(WGHP) — Some refer to the brain as the control center of the body or the seat of the soul. It’s what dictates our emotions, memory, vision, and every process that regulates our body.

When cancer attacks the brain, it’s a battle some people don’t get much time to fight.

“I thought I was just a sinus infection but then they found the cancer.”

In July of 2017, Julia Peacock got some of the worst news imaginable. It was news she never expected. “It was a golfball-sized tumor on my frontal lobe”

At 48 years old, doctors told Julia, who was enjoying her dream job traveling the country as a flight attendant that she had brain cancer. Specifically a glioblastoma, the form of brain cancer that ultimately claimed senator John McCain and Beau Biden’s lives.

Doctors did not give Julia a very good prognosis initially. “She said ‘Julia you’re not going back to work as a flight attendant. You need to go back to North Carolina and rewrite the ending to your story.’” That did not sit well with this career-oriented woman. “I didn’t accept that. I said ‘no, nope, nope you don’t know me I’m not just going to give up.'”

Glioblastoma is one of the rarest forms of cancer of the brain and is one of the few that start inside the brain, otherwise known as a ‘primary tumor’ however most tumors found in the brain are secondary cancer.

Dr. Zachary Vaslow with Cone Health’s Department of Neuro-oncology explains, “What we call a secondary or metastatic brain tumor. That is a tumor that comes from cancer somewhere else in the body, like a lung cancer, breast cancer, melanoma or something like that.”

These secondary tumors make up about 90% of all brain tumors and tumors in the brain are some of the most difficult to treat because of how sensitive the brain is and how it is protected compared to the rest of the body.

“One of the reasons for that is something called the blood-brain barrier which is a dividing line or wall between the brain and the rest of the body and makes the brain privileged territory.” Doctor Vaslow went on to detail that this barrier means that only certain drugs can attack the tumors, cutting the list of treatment options significantly. “We have to rely on things like surgery and radiation therapy that go around that barrier.”

Julia has been getting treatment in the form of an Optune device on her head. It shocks her brain with an alternating current for 18 hours a day which stunts cell division helping prevent the formation of new tumors. “It is not a cure. They haven’t found one for glio but it does add days.” It added years to Julia’s life.
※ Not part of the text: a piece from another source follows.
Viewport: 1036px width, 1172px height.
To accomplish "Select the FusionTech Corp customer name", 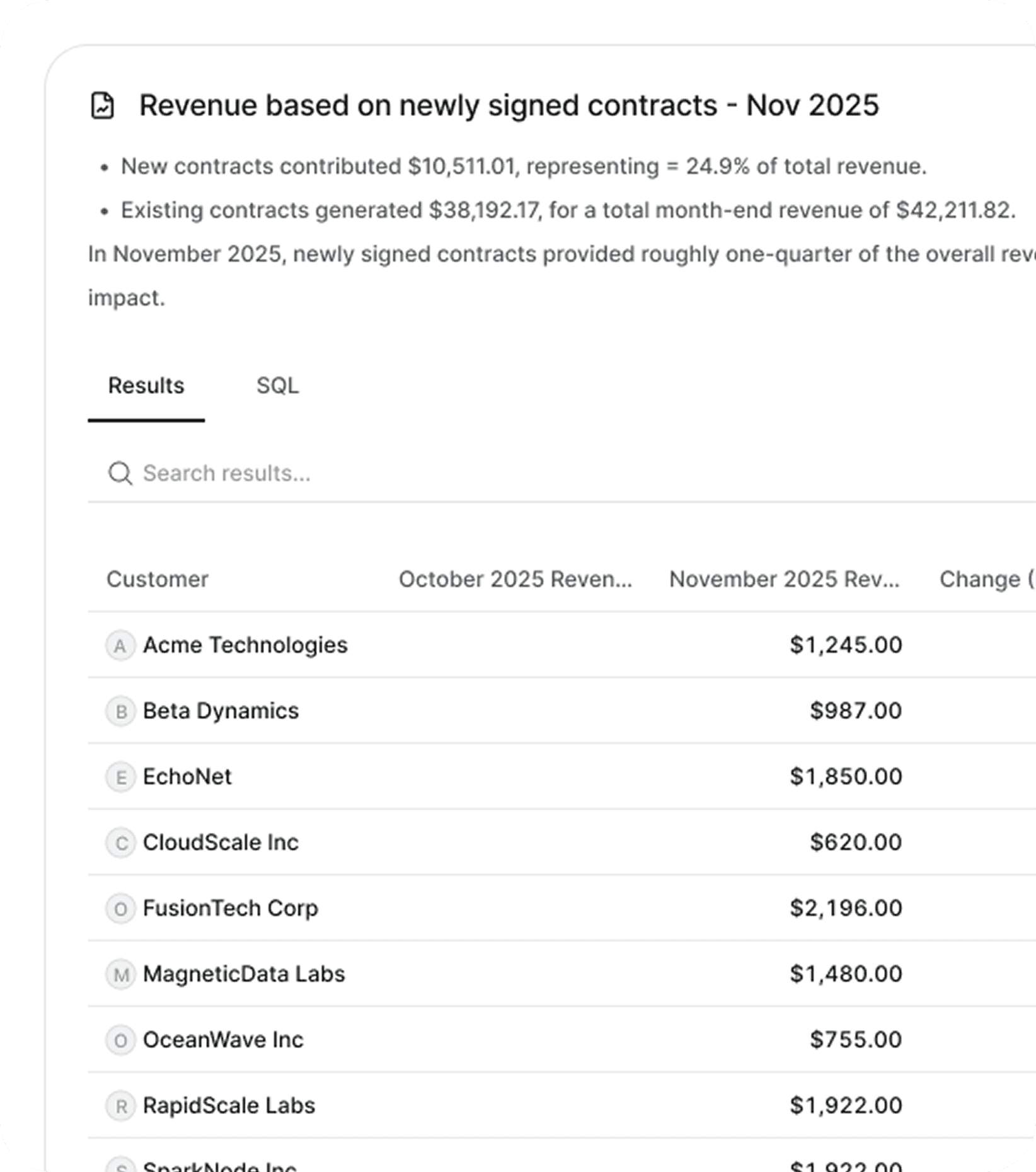I will [231, 909].
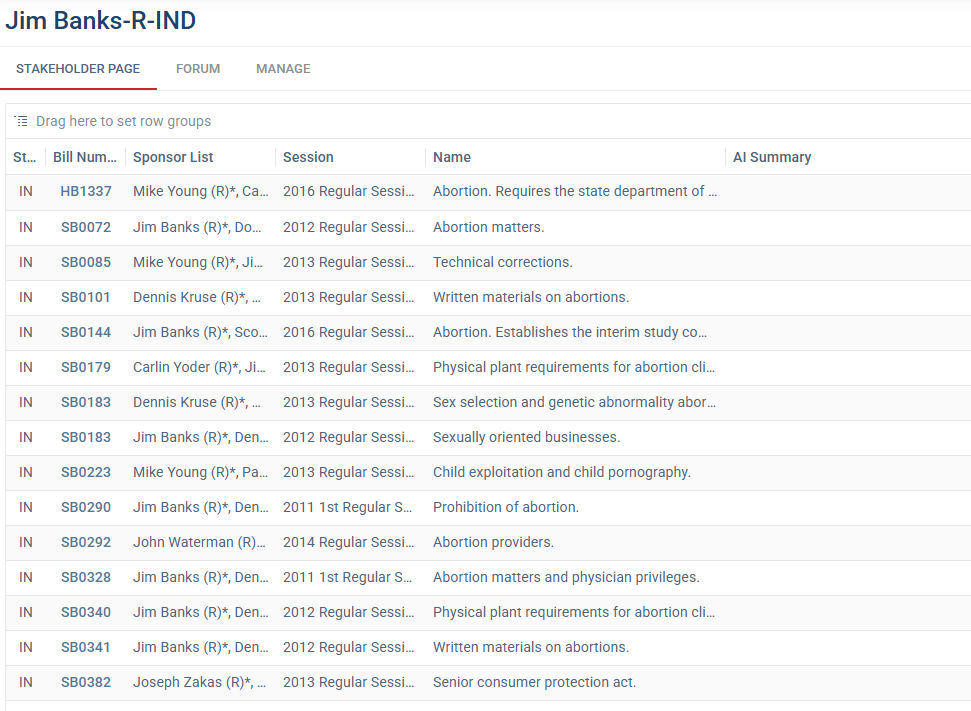Sort by the Name column header

(x=452, y=157)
Doctors gave her a year to live that was 5 years ago.

Julia says she still has a lot of hope. “You can’t give up hope, nobody in this world is without hope.”

Julia lost her hair during radiation treatments but never changed how she lived her life. She says the love of her family and the medical staff’s support gave her the will to fight. “Just because life gave you a cactus doesn’t mean you have to sit on it. Live for the days where you don’t feel like you have cancer.”